Intelligence Operations in The American Revolutionary War - Deception Operations

Deception Operations

To offset British superiority in firepower and number of troops, General Washington made frequent use of deception and disinformation. He allowed fabricated documents to fall into the hands of enemy agents or be discussed in their presence. He allowed couriers carrying bogus information to be "captured" by the British, and inserted forged documents in intercepted British communications that were then permitted to continue on to their destination. He had army procurement officers make false purchases of large quantities of supplies in places picked to convince the British that a sizable rebel force was massing. Washington even had fake military facilities built. In all this he managed to make the British believe that his three-thousand-man army outside Philadelphia was forty thousand strong.

After learning from the Culper Ring that the British planned to attack a French expedition that had just landed in Newport, Rhode Island, Washington planted information with known British agents indicating that he intended to move against New York City. The British commander held back the troops headed for Rhode Island. With elaborate deception, Washington masked his movement toward Chesapeake Bay and Yorktown by convincing the British that he was moving on New York.

At Yorktown, James Armistead, a slave who had joined Lafayette's service with his master's permission, crossed into Cornwallis' lines in the guise of an escaped slave, and was recruited by Cornwallis to return to American lines as a spy. Lafayette gave him a fabricated order that was destined for a large number of nonexistent replacements. Armistead delivered the bogus order in crumpled, dirty condition to Cornwallis, claiming to have found it along the road during his mission. Cornwallis believed him and did not learn he had been tricked until after his surrender.

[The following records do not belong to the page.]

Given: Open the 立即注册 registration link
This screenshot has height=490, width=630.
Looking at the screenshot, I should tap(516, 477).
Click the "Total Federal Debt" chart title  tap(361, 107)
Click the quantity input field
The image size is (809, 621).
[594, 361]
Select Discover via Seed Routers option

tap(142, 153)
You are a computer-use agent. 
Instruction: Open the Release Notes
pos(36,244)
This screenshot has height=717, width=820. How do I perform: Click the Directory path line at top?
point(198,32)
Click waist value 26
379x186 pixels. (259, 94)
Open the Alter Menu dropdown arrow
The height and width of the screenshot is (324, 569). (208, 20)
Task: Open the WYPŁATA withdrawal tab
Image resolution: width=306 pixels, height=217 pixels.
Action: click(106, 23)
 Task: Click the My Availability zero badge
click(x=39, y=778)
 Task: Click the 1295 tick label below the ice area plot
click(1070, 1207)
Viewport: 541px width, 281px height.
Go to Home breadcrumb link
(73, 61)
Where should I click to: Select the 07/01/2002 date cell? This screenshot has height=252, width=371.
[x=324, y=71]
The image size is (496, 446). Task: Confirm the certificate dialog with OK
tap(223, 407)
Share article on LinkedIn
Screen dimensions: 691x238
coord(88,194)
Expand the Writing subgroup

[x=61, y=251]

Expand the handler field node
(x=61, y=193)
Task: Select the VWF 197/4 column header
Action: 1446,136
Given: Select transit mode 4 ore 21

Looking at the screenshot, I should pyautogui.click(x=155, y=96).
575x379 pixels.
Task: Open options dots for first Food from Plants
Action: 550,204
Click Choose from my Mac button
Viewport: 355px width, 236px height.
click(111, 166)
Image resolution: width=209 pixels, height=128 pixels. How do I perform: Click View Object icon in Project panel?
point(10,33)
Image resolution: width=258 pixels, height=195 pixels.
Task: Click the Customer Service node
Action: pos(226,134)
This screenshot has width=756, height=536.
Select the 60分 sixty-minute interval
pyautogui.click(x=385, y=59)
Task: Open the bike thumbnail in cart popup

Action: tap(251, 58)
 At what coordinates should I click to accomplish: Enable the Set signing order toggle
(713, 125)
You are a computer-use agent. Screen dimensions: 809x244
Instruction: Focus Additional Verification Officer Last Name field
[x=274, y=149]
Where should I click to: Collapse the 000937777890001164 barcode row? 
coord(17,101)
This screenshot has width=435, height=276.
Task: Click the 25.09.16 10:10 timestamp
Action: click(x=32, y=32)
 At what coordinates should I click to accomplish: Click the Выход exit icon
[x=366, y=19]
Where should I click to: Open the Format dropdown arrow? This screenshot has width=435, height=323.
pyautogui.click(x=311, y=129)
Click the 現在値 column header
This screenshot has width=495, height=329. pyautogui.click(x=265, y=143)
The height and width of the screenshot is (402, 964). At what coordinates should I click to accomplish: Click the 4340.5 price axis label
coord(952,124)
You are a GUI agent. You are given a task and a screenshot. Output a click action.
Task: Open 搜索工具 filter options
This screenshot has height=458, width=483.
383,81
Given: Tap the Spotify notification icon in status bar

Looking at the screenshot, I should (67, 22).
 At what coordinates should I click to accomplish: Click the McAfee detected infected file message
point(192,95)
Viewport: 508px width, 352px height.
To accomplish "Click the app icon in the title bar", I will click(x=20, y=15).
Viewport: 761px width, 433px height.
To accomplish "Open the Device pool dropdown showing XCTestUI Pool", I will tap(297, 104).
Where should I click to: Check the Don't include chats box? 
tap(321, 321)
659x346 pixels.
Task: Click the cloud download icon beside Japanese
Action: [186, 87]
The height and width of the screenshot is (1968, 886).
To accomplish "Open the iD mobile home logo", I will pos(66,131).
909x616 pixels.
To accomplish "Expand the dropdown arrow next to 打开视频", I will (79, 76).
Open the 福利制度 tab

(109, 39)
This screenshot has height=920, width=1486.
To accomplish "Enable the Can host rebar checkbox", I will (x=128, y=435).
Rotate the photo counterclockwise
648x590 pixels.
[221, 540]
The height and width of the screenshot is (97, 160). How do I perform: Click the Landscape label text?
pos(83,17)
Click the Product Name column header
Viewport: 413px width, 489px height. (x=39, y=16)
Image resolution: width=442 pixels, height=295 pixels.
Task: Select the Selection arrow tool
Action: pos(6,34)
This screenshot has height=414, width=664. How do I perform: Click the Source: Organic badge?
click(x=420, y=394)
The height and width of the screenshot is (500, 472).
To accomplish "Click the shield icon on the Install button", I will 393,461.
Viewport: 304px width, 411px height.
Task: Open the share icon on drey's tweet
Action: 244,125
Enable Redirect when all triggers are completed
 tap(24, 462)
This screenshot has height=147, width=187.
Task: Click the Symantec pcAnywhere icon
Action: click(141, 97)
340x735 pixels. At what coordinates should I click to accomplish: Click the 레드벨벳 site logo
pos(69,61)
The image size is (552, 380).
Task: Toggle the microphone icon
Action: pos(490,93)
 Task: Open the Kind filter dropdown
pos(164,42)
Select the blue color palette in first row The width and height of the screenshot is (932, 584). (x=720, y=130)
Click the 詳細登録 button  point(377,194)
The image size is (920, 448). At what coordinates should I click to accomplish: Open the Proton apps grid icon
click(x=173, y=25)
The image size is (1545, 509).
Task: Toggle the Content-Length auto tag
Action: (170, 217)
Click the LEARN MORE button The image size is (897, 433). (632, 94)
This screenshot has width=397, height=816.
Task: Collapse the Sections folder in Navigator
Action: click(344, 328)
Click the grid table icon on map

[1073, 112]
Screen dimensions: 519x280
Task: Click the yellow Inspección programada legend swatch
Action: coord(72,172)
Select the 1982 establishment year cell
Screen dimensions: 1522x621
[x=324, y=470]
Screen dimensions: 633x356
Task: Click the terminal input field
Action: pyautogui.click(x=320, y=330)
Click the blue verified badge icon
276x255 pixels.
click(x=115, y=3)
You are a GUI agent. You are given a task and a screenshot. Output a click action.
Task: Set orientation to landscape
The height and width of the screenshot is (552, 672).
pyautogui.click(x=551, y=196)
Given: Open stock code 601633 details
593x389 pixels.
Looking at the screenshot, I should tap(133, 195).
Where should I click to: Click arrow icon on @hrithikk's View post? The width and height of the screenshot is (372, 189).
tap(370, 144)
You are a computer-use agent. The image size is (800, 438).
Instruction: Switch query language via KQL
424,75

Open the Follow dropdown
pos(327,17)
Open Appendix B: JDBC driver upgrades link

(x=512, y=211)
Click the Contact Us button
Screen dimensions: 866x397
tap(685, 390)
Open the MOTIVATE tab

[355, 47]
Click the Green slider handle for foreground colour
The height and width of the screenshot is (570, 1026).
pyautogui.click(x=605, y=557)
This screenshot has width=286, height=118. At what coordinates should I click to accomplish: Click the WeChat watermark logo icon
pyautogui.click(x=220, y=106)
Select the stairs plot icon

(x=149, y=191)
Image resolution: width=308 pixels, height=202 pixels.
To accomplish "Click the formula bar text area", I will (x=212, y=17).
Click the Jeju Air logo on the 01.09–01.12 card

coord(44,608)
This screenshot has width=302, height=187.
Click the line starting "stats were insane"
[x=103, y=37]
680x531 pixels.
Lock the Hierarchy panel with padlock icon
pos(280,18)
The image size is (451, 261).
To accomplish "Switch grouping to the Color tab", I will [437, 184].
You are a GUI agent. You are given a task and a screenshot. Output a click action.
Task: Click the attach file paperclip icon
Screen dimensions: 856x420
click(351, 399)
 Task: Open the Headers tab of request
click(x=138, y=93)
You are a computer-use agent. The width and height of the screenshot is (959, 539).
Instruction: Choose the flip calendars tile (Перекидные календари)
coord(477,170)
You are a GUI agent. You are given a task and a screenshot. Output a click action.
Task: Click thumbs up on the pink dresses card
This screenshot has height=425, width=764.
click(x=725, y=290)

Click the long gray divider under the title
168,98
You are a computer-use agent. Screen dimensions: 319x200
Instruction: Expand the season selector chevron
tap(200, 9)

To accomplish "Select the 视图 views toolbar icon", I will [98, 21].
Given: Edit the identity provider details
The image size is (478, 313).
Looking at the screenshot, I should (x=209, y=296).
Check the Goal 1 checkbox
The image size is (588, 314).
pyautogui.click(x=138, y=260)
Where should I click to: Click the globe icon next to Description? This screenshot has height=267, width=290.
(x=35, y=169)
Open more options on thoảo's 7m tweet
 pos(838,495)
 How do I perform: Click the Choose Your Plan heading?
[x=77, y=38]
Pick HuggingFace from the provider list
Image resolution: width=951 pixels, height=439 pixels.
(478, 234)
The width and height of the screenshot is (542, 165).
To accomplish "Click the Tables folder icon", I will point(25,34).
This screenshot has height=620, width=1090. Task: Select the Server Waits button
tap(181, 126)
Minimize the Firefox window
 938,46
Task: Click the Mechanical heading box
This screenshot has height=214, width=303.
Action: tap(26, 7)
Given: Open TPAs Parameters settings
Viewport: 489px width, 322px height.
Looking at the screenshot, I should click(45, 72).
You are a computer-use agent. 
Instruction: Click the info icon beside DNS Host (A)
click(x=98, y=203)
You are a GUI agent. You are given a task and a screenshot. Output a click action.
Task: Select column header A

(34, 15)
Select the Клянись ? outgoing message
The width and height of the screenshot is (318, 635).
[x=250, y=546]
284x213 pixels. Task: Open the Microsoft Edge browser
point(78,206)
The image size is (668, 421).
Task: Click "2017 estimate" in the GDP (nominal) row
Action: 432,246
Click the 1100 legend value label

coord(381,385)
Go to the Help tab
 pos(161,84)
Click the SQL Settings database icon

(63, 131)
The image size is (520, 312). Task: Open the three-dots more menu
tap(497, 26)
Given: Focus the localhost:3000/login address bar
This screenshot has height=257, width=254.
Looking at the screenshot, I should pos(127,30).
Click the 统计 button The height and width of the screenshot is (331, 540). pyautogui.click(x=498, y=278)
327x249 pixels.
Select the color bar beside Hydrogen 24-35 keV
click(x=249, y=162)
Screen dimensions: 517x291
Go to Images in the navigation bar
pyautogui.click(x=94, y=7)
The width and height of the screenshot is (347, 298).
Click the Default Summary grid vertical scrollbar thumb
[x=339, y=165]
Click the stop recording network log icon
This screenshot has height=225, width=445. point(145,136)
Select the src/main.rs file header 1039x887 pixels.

Armistead was granted his freedom by the Virginia General Assembly as a result of this and other wartime service.

Another deception operation at Yorktown found Charles Morgan entering Cornwallis' camp as a deserter. When debriefed by the British, he convinced them that Lafayette had sufficient boats to move all his troops against the British in one landing operation. Cornwallis was duped by him and dug in rather than marched out of Yorktown. Morgan, in turn, escaped in a British uniform and returned to the American lines with five British deserters and a prisoner.